* Prompt *
Within the following material, tally each line that contains the string "computer". Give the tally only.

* Excerpted records *

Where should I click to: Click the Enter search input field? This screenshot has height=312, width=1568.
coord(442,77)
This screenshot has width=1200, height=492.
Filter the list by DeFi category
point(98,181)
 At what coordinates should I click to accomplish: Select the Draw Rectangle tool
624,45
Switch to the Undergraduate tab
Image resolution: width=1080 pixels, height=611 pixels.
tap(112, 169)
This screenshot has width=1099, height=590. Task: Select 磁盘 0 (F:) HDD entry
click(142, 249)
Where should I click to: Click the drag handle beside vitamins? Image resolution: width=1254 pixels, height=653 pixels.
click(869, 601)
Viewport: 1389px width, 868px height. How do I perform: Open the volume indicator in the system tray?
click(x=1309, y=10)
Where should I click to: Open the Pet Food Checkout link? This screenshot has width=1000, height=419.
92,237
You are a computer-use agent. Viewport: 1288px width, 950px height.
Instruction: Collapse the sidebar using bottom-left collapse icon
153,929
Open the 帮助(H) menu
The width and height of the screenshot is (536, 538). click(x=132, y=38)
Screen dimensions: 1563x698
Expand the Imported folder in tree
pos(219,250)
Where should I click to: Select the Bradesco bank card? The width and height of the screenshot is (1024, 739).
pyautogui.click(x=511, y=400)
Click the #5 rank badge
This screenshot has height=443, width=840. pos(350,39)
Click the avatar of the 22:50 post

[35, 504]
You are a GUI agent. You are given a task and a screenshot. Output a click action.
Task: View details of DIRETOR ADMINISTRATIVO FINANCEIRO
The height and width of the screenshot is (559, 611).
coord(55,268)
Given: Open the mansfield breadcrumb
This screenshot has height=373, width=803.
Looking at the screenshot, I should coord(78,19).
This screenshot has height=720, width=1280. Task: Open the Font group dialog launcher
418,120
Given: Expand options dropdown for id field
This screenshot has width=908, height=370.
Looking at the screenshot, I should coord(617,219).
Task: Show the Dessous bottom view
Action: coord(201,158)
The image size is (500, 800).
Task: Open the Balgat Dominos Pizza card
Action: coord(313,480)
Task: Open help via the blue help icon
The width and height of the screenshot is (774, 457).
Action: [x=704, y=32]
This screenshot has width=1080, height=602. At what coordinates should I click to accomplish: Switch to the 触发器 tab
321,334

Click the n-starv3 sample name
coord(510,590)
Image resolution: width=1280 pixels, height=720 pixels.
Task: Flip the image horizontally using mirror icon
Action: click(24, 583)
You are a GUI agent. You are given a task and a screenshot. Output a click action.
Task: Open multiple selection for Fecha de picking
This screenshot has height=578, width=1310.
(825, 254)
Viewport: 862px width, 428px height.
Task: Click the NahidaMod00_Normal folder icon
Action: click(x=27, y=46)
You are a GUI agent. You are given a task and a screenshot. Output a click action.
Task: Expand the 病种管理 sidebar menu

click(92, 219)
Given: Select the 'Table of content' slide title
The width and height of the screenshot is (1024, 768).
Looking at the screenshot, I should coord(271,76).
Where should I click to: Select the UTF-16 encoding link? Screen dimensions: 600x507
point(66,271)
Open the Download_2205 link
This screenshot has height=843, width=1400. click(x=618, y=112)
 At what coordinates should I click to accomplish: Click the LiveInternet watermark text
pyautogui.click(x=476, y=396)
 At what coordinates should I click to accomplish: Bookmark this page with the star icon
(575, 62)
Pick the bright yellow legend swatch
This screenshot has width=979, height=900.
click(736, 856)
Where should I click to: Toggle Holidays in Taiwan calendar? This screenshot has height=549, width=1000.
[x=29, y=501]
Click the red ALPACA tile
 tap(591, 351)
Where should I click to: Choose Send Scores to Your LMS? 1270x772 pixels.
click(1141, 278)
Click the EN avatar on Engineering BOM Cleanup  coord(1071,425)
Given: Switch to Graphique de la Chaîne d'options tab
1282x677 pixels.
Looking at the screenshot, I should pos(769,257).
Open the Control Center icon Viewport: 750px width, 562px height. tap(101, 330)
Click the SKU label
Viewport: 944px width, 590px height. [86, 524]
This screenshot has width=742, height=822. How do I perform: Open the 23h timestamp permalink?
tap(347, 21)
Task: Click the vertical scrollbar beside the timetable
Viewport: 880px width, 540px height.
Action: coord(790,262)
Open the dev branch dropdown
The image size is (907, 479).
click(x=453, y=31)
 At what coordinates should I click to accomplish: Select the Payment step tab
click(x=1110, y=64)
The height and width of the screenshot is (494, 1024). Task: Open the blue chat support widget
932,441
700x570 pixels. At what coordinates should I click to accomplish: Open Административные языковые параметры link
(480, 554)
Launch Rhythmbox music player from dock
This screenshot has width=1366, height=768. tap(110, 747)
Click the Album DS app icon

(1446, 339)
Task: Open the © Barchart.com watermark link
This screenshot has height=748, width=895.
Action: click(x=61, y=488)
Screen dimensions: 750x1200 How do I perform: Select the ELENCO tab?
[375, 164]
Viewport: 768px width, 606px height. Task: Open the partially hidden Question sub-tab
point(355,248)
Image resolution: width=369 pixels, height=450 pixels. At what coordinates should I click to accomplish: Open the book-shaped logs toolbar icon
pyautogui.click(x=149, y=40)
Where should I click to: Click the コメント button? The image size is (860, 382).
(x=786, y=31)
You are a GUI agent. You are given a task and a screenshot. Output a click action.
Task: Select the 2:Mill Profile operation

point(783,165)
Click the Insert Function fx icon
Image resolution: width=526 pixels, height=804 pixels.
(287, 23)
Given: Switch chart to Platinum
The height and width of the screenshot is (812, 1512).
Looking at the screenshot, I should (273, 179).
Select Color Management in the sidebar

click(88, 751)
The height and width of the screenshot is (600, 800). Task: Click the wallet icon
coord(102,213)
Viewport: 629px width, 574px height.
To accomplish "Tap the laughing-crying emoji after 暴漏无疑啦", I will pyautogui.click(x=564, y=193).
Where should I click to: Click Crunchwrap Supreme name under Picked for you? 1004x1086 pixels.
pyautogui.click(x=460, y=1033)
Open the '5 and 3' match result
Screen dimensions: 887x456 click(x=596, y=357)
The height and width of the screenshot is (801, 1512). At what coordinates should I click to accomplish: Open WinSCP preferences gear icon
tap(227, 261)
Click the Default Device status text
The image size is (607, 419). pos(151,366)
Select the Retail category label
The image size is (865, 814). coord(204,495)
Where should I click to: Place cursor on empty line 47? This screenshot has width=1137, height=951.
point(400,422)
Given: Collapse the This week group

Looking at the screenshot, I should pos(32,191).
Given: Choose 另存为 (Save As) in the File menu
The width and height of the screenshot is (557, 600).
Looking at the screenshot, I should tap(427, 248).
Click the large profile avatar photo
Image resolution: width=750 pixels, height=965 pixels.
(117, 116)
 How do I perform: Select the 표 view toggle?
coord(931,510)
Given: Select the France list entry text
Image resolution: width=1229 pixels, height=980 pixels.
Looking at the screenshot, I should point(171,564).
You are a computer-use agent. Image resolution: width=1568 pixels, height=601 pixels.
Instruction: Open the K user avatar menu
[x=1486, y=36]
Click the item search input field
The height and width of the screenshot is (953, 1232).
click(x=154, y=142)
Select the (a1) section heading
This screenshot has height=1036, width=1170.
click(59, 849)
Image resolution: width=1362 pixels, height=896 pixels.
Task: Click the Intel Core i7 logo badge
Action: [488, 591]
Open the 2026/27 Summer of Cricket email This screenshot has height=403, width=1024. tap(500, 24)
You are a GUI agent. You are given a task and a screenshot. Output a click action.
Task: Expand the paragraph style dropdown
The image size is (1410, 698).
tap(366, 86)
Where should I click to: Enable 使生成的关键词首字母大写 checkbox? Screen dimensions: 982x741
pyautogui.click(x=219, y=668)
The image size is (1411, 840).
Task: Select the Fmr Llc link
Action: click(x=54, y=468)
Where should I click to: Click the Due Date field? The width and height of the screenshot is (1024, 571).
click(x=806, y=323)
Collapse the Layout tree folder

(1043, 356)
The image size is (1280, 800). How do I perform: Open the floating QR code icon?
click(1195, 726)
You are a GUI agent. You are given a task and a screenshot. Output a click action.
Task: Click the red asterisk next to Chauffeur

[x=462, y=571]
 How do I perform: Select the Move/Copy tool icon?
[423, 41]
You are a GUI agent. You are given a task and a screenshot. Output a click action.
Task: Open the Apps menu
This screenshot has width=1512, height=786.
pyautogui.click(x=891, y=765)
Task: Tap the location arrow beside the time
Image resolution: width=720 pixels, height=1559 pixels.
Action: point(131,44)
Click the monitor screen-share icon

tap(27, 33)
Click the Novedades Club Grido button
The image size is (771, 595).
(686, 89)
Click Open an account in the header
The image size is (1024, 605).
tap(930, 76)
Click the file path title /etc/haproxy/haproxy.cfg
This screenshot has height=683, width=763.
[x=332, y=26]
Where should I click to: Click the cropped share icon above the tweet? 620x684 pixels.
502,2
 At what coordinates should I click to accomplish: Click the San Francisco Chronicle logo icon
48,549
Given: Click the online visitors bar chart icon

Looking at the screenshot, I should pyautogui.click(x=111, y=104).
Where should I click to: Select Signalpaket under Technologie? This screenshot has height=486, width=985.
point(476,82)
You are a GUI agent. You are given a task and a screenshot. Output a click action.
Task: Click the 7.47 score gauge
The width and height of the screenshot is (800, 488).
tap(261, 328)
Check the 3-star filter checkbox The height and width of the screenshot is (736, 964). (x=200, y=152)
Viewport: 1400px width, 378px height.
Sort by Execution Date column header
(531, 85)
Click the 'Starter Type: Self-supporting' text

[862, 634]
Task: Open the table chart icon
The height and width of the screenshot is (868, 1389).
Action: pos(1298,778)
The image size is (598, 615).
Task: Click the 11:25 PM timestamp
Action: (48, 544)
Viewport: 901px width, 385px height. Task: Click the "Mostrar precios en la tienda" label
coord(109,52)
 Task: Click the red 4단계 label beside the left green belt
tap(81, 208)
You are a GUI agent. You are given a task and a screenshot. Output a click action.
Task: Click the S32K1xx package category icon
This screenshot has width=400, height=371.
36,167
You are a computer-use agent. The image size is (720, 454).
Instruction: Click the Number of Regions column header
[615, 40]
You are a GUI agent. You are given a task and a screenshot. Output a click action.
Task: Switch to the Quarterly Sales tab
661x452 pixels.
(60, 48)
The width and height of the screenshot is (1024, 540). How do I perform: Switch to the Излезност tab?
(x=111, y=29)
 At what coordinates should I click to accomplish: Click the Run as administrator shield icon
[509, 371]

* Your solution *
3